What is required: Whenever the string "will" turns up in a line of the data below, copy that line.

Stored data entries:
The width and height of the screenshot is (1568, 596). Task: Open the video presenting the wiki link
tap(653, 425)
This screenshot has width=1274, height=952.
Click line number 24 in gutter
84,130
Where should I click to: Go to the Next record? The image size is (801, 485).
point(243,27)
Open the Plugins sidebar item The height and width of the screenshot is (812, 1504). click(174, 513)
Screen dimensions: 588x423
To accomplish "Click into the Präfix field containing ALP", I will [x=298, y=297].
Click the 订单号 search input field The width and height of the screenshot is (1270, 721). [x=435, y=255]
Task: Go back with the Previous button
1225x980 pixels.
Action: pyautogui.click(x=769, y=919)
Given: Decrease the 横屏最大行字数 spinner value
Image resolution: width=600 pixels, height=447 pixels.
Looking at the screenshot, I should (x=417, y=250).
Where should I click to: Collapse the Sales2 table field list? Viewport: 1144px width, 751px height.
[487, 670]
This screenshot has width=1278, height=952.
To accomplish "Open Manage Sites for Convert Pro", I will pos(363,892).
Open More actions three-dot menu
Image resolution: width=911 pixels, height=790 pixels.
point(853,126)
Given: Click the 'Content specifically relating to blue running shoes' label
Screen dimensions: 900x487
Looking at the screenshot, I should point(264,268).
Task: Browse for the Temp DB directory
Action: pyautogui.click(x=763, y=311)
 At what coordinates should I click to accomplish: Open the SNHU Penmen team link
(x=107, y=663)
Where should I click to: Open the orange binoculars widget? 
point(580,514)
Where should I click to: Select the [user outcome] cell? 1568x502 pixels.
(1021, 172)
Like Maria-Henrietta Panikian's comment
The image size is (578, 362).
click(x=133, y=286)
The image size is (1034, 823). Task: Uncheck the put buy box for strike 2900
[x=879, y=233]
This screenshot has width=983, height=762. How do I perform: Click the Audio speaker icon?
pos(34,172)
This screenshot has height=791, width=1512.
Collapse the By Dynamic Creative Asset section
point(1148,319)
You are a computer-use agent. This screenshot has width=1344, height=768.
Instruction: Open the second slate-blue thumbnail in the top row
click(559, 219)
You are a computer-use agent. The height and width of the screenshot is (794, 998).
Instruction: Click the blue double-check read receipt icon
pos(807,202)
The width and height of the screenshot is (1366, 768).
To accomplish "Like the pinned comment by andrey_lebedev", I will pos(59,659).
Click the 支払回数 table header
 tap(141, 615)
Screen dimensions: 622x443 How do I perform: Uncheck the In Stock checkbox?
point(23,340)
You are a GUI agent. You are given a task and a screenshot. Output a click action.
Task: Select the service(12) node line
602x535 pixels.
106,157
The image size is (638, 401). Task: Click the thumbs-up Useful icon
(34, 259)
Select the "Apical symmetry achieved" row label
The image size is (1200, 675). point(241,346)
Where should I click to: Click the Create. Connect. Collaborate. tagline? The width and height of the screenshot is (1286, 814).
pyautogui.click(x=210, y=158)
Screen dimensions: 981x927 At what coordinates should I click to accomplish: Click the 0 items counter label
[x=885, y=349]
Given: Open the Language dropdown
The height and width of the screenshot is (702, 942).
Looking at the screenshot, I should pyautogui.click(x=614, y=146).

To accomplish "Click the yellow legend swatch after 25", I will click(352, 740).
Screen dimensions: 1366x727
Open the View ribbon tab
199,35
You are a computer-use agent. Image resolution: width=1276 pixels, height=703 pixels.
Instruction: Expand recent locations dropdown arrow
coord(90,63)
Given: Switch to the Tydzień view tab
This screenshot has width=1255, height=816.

Result of this exercise:
To accomplish "Click into the Präfix field containing ALP", I will [x=298, y=297].
To accomplish "Open Manage Sites for Convert Pro", I will pos(363,892).
To accomplish "Like the pinned comment by andrey_lebedev", I will pos(59,659).
To accomplish "Click the yellow legend swatch after 25", I will click(352, 740).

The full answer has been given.